● Supplied records:
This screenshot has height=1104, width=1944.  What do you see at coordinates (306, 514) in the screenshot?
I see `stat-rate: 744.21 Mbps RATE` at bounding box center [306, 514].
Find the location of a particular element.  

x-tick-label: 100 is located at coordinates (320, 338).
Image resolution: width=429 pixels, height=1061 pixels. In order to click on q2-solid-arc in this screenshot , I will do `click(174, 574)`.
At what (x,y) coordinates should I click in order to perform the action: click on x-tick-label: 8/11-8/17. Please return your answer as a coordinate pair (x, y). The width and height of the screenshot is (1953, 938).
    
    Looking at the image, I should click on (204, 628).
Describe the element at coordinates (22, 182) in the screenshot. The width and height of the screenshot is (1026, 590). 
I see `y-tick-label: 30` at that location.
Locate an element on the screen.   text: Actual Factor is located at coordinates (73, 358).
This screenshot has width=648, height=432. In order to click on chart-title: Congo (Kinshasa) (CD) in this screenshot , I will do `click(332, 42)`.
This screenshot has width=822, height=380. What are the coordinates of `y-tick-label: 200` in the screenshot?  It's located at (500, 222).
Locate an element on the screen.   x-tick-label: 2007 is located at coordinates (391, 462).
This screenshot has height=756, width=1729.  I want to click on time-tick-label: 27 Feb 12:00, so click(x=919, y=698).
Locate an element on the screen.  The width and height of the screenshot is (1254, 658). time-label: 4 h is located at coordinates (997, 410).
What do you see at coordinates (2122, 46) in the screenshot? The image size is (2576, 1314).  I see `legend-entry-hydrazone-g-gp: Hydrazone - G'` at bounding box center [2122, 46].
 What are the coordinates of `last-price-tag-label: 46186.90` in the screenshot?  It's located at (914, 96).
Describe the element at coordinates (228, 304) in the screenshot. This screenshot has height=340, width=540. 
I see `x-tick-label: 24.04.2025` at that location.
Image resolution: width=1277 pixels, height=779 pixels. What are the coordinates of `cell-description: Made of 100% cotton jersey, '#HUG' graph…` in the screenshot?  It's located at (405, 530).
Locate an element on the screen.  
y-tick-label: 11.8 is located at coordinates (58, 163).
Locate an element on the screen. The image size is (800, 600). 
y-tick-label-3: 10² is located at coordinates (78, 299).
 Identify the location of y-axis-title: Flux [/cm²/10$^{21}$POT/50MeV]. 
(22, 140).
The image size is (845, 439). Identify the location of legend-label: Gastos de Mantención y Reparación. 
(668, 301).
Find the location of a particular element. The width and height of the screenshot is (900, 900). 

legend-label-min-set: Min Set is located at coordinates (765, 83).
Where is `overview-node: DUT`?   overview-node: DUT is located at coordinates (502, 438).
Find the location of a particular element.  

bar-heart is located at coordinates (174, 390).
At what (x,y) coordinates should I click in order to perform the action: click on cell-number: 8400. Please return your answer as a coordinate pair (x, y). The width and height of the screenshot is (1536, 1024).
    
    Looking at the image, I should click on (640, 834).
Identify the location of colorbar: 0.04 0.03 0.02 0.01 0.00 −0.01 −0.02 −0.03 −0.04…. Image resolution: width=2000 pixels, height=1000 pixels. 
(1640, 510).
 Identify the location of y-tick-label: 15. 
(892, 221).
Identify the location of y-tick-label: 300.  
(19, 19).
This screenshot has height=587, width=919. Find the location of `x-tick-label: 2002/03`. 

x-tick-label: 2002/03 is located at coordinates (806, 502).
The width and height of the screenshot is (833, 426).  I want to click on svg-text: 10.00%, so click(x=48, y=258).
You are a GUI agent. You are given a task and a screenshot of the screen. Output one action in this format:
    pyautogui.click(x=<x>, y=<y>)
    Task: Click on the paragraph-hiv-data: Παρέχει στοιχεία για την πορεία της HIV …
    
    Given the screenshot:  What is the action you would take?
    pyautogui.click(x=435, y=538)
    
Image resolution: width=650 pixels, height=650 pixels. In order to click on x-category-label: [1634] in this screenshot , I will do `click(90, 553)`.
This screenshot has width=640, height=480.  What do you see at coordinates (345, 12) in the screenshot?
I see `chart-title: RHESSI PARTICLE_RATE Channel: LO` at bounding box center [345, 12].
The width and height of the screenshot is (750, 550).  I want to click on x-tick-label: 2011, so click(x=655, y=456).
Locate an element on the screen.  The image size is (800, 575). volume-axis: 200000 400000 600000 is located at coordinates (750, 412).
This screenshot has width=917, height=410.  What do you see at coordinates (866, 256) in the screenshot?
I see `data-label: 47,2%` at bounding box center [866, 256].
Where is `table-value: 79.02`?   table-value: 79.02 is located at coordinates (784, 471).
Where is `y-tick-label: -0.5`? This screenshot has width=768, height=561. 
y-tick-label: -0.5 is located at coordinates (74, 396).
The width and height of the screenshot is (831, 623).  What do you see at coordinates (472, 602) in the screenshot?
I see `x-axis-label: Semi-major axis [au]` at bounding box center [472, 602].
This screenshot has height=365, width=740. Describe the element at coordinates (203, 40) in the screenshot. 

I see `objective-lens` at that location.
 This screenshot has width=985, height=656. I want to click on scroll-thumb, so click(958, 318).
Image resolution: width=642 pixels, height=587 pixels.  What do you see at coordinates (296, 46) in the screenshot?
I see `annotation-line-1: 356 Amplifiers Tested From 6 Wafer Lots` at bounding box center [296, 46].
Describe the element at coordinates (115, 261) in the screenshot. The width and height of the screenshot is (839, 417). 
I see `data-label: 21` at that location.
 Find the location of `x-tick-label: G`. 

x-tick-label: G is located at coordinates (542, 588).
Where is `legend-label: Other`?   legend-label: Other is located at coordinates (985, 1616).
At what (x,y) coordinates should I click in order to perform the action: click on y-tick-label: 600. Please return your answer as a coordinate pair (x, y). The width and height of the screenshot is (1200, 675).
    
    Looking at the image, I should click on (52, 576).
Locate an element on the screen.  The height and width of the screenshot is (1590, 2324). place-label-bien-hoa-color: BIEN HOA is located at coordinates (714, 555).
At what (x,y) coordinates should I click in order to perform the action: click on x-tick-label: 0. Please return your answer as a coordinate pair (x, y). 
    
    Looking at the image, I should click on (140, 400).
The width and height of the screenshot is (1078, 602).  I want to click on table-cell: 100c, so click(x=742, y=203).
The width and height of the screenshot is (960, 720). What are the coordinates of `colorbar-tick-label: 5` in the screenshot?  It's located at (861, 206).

● Directions for this task:
Copy every line of the records above that contains the string "title". Treat uppercase and lowercase as different.

● Exercise answer:
This screenshot has width=648, height=432. In order to click on chart-title: Congo (Kinshasa) (CD) in this screenshot , I will do `click(332, 42)`.
 Identify the location of y-axis-title: Flux [/cm²/10$^{21}$POT/50MeV]. 
I see `chart-title: RHESSI PARTICLE_RATE Channel: LO` at bounding box center [345, 12].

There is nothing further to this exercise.